In April, the Century Mining shareholders opposed to the transactions charged publicly that Finsky had been manipulating the asset valuations and share prices of both WTG and CMM to effect his takeover at the expense of the minorities’ equity value: “The Exchange Ratio appears to be driven by the trading price of White Tiger’s shares and not from a balance sheet or prospects perspective. As noted above, the Concerned Shareholders believe that there are serious questions in respect of the trading price of White Tiger’s shares. In fact, the joint press release of Century and White Tiger announcing the Business Combination on March 14, 2011 disclosed that the Century special committee believes the trading price of White Tiger’s shares on the TSX many not be indicative of the intrinsic value of such shares.”
The last straw came on June 30 in an announcement  from CMM.
In essence, CMM is now claiming that, according to a new methodology of measurement by mining consultancy Micon, CMM’s Lamaque (Quebec) project in Canada, its biggest asset, is worth much less than had been thought.
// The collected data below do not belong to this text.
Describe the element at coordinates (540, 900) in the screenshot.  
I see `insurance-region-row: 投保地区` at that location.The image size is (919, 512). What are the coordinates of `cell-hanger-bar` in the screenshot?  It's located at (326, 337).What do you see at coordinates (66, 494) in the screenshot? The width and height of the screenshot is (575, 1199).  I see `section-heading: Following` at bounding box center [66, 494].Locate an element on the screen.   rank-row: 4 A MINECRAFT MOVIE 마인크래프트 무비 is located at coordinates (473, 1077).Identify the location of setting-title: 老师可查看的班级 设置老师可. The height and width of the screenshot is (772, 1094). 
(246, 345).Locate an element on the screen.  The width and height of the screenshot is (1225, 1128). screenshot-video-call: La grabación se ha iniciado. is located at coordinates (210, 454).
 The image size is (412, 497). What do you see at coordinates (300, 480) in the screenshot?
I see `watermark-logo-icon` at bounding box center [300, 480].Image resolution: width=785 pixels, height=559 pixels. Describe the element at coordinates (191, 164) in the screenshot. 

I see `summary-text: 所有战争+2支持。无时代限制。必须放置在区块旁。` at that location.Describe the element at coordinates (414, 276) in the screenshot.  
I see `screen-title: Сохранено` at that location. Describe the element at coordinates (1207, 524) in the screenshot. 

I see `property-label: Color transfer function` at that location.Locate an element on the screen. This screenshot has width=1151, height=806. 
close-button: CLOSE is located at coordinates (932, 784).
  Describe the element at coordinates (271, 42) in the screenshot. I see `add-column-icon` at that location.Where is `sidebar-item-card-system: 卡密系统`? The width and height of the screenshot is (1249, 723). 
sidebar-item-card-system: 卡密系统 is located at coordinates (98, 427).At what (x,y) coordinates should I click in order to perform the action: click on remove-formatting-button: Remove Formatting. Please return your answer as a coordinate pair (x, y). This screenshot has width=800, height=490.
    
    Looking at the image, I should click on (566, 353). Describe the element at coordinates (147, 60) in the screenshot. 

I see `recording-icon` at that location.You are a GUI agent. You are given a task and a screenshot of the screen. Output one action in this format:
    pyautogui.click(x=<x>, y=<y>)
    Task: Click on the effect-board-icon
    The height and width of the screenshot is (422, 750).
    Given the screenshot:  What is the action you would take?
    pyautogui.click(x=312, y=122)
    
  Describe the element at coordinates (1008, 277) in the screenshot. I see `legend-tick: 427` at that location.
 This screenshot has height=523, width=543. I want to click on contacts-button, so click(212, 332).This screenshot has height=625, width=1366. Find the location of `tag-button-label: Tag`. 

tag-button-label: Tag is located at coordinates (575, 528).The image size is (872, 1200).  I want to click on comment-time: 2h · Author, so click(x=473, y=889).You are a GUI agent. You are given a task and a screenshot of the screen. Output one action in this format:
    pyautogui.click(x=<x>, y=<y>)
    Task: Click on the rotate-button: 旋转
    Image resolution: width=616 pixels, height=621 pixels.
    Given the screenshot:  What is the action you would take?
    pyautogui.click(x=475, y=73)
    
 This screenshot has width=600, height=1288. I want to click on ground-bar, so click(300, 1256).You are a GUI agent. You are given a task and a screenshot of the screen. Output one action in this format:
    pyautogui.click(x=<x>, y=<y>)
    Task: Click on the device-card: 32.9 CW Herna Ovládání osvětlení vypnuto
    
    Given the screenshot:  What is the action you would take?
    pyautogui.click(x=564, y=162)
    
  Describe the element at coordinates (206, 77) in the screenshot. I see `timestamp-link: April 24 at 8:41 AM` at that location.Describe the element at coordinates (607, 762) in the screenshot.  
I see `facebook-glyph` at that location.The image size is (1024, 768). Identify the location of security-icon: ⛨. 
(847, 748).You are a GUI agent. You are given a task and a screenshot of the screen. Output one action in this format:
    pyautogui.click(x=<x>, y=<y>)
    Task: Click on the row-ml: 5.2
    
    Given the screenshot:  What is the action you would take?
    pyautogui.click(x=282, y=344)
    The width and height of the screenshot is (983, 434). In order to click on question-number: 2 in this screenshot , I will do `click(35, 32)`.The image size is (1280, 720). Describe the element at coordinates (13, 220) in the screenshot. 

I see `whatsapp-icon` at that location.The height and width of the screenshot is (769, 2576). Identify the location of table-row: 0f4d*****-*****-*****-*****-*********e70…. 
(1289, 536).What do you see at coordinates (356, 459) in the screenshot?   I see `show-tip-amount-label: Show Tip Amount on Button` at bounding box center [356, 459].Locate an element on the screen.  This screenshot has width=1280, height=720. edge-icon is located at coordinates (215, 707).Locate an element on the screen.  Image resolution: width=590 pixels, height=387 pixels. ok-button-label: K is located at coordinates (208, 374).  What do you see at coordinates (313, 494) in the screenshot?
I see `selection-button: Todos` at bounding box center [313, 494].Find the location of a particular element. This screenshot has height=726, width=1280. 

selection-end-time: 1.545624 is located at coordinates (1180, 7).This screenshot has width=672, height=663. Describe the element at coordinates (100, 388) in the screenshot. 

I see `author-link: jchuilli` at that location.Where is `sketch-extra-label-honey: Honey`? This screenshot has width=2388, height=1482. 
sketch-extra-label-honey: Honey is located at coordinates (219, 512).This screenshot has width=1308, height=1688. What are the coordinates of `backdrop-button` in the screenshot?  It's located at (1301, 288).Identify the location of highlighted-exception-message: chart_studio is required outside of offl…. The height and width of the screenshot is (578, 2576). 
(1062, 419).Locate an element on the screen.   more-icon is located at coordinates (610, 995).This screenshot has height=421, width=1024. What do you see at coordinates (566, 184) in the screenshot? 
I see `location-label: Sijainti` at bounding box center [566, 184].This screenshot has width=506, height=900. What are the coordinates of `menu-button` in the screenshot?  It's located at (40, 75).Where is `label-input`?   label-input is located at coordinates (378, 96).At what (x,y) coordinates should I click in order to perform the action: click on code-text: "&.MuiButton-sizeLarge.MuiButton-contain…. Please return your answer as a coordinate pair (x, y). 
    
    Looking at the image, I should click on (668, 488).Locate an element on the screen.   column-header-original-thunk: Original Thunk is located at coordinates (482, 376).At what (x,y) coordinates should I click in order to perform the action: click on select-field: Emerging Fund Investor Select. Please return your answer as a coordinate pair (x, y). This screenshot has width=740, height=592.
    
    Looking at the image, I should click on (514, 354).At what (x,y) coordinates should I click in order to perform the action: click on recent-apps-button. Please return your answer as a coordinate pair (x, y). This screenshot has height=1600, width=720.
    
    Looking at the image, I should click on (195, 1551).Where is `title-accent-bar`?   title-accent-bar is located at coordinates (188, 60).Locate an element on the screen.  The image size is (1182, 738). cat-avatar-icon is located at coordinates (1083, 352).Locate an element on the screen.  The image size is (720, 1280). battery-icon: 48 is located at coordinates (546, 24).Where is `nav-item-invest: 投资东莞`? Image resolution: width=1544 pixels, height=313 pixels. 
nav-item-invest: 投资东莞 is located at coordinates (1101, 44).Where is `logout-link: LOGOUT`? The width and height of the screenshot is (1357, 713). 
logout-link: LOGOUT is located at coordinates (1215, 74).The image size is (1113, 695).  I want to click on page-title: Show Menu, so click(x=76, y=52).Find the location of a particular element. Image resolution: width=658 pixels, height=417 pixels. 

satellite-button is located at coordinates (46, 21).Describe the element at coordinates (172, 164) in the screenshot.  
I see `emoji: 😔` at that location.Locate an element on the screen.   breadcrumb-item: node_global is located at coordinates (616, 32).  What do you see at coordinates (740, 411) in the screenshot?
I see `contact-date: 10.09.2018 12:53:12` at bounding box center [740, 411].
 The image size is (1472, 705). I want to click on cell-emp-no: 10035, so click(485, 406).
Proven and probable reserves were 59% less than the published data from 2009; measured and indicated resources were down 77%; and inferred resources were down 55%. This is CMM’s tabulation of its own down-sizing:
Comparison of the updated Resources and Reserves for Lamaque to previously reported Resources and Reserves
The Micon report also includes modest improvements in reserve and resource estimates for CMM’s San Juan goldmine in Peru; they are dwarfed by the asset shrinkage at Lamaque.
The share price of CMM, which has been plummeting since the WTG takeover was announced in March, fell another 2 Canadian cents to 28 cents (a drop of 7%) on the news.
CMM SHARE PRICE TRAJECTORY FOR THE PAST SIX MONTHS
While this form of asset stripping and share value dilution is unusual, and the minority shareholders are howling, CMM says “on the basis of the information provided by Century Mining to White Tiger Gold and White Tiger Gold’s special committee’s review and analysis thereof to date, it continues to unanimously support the proposed Business Combination.”
Since the same Micon consultancy is responsible for the expert analyses of WTG’s Russian gold deposits and reserve counts, it is unclear what a similar revision of Micon’s methodology and recount of WTG’s assets would do to its reserves and resources.
So Finsky and Prokhorov were asked these questions: have they been notified by the OSC that they are a target for the announced review? Do they believe that Russian issuers have been unfairly singled out for investigation by the OSC? Do they consider that the reverse listing method used in the WTG case in December without the standard forms of compliance was properly transparent to the market?
Spokemen for Finsky and Prokhorov confirmed receiving the questions. There have been no answers.